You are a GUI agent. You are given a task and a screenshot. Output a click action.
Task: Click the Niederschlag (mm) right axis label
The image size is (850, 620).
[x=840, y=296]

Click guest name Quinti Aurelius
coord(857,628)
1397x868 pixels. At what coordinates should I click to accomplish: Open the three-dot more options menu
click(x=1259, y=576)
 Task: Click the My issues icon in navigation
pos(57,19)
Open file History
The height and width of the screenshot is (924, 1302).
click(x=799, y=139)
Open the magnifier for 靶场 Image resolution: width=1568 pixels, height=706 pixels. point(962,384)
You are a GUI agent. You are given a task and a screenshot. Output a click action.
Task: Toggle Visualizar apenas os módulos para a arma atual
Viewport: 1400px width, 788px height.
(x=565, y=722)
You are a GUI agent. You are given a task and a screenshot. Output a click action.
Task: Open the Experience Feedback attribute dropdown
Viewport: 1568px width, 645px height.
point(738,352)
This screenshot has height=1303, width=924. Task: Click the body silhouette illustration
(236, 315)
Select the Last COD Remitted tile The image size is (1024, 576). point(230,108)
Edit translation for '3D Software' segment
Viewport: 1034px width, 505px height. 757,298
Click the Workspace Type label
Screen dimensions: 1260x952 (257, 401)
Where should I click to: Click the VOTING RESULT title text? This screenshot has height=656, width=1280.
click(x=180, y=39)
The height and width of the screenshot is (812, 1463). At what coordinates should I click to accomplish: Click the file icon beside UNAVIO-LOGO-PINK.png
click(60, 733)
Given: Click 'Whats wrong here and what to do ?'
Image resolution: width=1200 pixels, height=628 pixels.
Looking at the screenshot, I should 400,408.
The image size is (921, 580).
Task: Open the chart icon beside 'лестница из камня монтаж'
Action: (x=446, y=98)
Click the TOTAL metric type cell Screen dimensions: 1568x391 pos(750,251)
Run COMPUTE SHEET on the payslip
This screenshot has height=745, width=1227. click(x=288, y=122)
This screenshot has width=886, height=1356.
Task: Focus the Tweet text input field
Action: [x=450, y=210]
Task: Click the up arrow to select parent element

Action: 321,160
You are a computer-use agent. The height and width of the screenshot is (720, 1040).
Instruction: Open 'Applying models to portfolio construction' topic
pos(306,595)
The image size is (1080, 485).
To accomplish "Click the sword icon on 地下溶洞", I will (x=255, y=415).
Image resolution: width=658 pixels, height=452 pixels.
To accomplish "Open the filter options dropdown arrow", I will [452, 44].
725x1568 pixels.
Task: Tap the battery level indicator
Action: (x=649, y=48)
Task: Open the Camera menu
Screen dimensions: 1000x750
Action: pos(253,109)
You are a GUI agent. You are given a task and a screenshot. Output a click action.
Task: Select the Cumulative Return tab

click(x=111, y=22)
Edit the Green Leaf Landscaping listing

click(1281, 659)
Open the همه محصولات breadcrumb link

TASK DIRECTIONS = Going back over the entries above, copy word for word every line from the one that has "Edit translation for '3D Software' segment" on through the one that has "Click the TOTAL".

SOLUTION TO THE PROBLEM =
Edit translation for '3D Software' segment
Viewport: 1034px width, 505px height. 757,298
Click the Workspace Type label
Screen dimensions: 1260x952 (257, 401)
Where should I click to: Click the VOTING RESULT title text? This screenshot has height=656, width=1280.
click(x=180, y=39)
The height and width of the screenshot is (812, 1463). At what coordinates should I click to accomplish: Click the file icon beside UNAVIO-LOGO-PINK.png
click(60, 733)
Given: Click 'Whats wrong here and what to do ?'
Image resolution: width=1200 pixels, height=628 pixels.
Looking at the screenshot, I should 400,408.
The image size is (921, 580).
Task: Open the chart icon beside 'лестница из камня монтаж'
Action: (x=446, y=98)
Click the TOTAL metric type cell Screen dimensions: 1568x391 pos(750,251)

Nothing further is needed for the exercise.